**QUOTED TEXT:**
An analysis in the new headline-generating paper by Colin Kelley and colleagues that just appeared in the Proceeding of the National Academy of Sciences shows the observed trend in the sea level pressure across the eastern Mediterranean as well as the trend projected to have taken place there by a collection of climate models. We reproduce this graphic as Figure 1.  If the subtropical high is expanding northward over the region, the sea level pressure ought to be on the rise. Indeed, the climate models (bottom panel) project a rise in the surface pressure over the 20th century (blue portion of the curve) and predict even more of a rise into the future (red portion of the curve). However, the observations (top panel, green line) do not corroborate the model hypothesis under the normative rules of science. Ignoring the confusing horizontal lines included by the authors, several things are obvious. First, the level of natural variability is such that no overall trend is readily apparent.

[Note: The authors identify an upwards trend in the observations and describe it as being “marginally significant (P < 0.14)”. In  nobody’s book  (except, we guess, these authors) is a P-value of 0.14 “marginally significant”—it is widely accepted in the scientific literature that P-values must be less than 0.05 for them to be considered statistically significant (i.e., there is a less than 1 in 20 chance that chance alone would produce a similar result). That’s normative science. We’ve seen some rather rare cases where authors attached the term “marginally” significant to P-values up to 0.10, but 0.14 (about a 1 in 7 chance that chance didn’t produce it) is taking things a bit far, hence our previous usage of the word “tendentious.”]

Whether  or not there is an identifiable overall upwards trend, the barometric pressure in  the region during the last decade of the record (when the Syrian drought took place) is not at all unusual when compared to other periods  in the region’s pressure history—including periods that took place long before large-scale greenhouse gas emissions were taking place.

**DATA BLOCK:**
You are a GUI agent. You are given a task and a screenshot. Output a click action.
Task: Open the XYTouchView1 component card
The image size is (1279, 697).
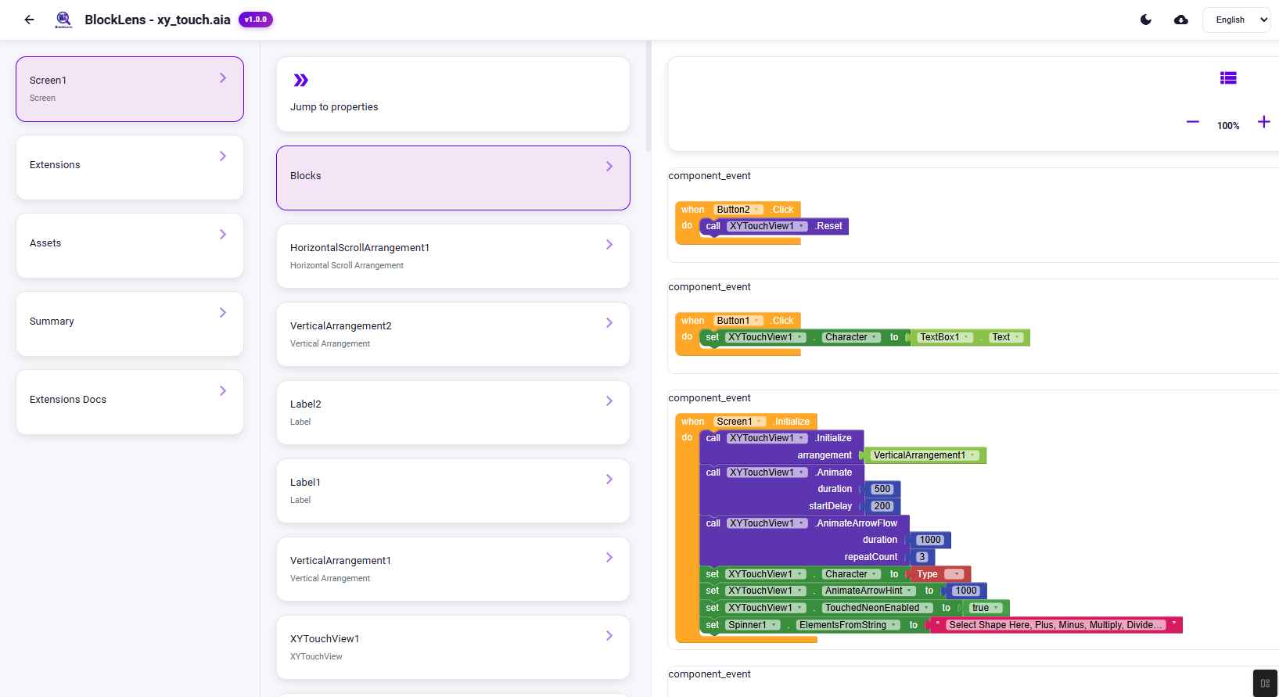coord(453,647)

**EXERCISE BRIEF:**
Answer these questions about the text above on eastern Mediterranean sea level pressure:
(a) What do the climate models in the bottom panel project for surface pressure over the 20th century?
(b) What P-value do the authors give for the upward trend they identify in the observations?
(c) How does the text describe barometric pressure in the region during the last decade of the record?

**COMPLETE RESPONSE:**
(a) A rise in surface pressure, with an even larger rise predicted into the future.
(b) P < 0.14, which they call "marginally significant."
(c) As not at all unusual compared with other periods in the region's pressure history, including periods long before large-scale greenhouse gas emissions.